> _INSTRUCTIONS TO FOLLOW_: Render every line of the rows below as a Markdown table with two columns, No. and Line, numbering each line and skipping blank ones. Leave the pictures out.

> _DATA SUPPLIED_:
begin
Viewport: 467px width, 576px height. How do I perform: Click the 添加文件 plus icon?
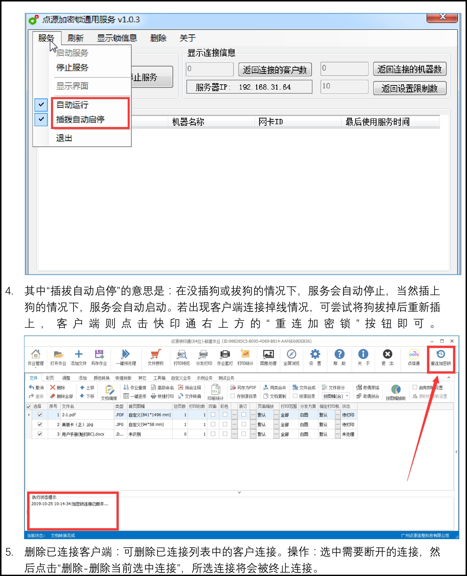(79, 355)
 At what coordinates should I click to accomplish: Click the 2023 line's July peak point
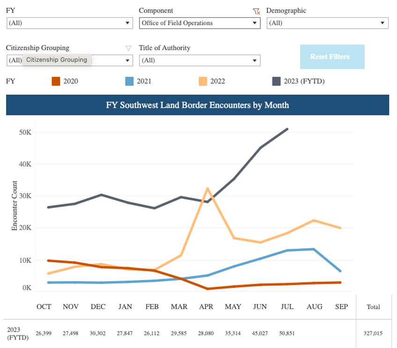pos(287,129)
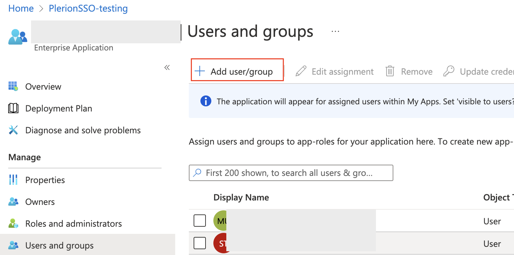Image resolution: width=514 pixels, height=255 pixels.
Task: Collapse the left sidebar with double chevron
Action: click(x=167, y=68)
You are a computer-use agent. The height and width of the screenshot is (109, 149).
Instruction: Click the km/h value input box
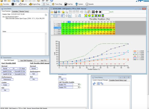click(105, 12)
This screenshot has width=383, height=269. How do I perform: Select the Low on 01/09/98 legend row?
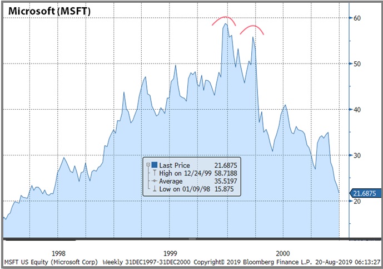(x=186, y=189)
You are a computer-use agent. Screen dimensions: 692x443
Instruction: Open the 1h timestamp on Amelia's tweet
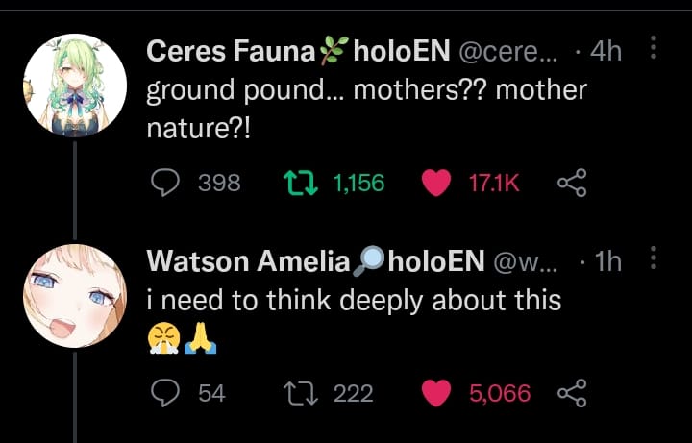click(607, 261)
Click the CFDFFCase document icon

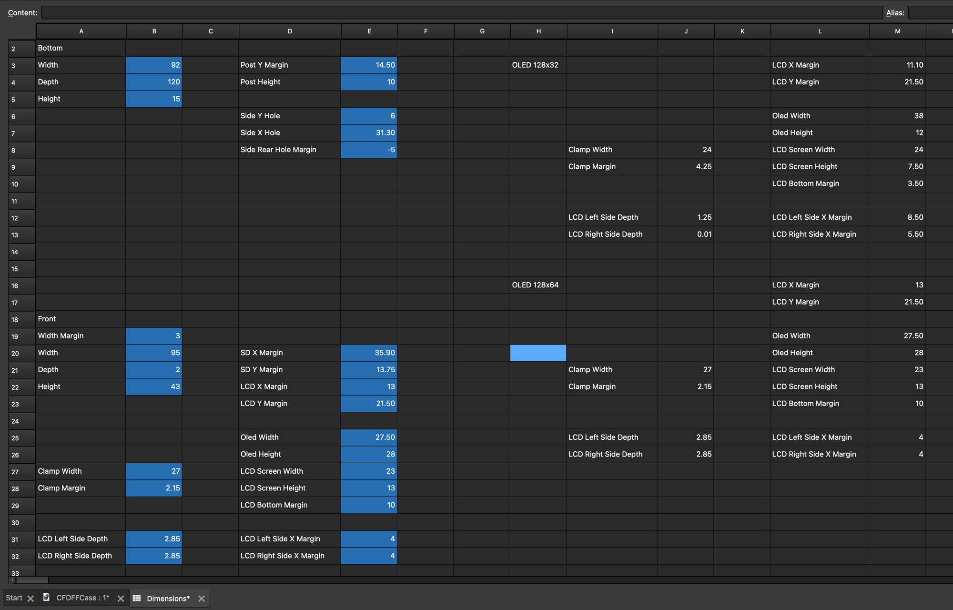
end
> _THE OUTPUT_:
| No. | Line |
|---|---|
| 1 | Viewport: 467px width, 576px height. How do I perform: Click the 添加文件 plus icon? |
| 2 | (79, 355) |
| 3 |  At what coordinates should I click to accomplish: Click the 2023 line's July peak point |
| 4 | pos(287,129) |
| 5 | Image resolution: width=514 pixels, height=255 pixels. |
| 6 | Task: Collapse the left sidebar with double chevron |
| 7 | Action: click(x=167, y=68) |
| 8 | You are a computer-use agent. The height and width of the screenshot is (109, 149). |
| 9 | Instruction: Click the km/h value input box |
| 10 | click(105, 12) |
| 11 | This screenshot has width=383, height=269. How do I perform: Select the Low on 01/09/98 legend row? |
| 12 | (x=186, y=189) |
| 13 | You are a computer-use agent. Screen dimensions: 692x443 |
| 14 | Instruction: Open the 1h timestamp on Amelia's tweet |
| 15 | click(607, 261) |
| 16 | Click the CFDFFCase document icon |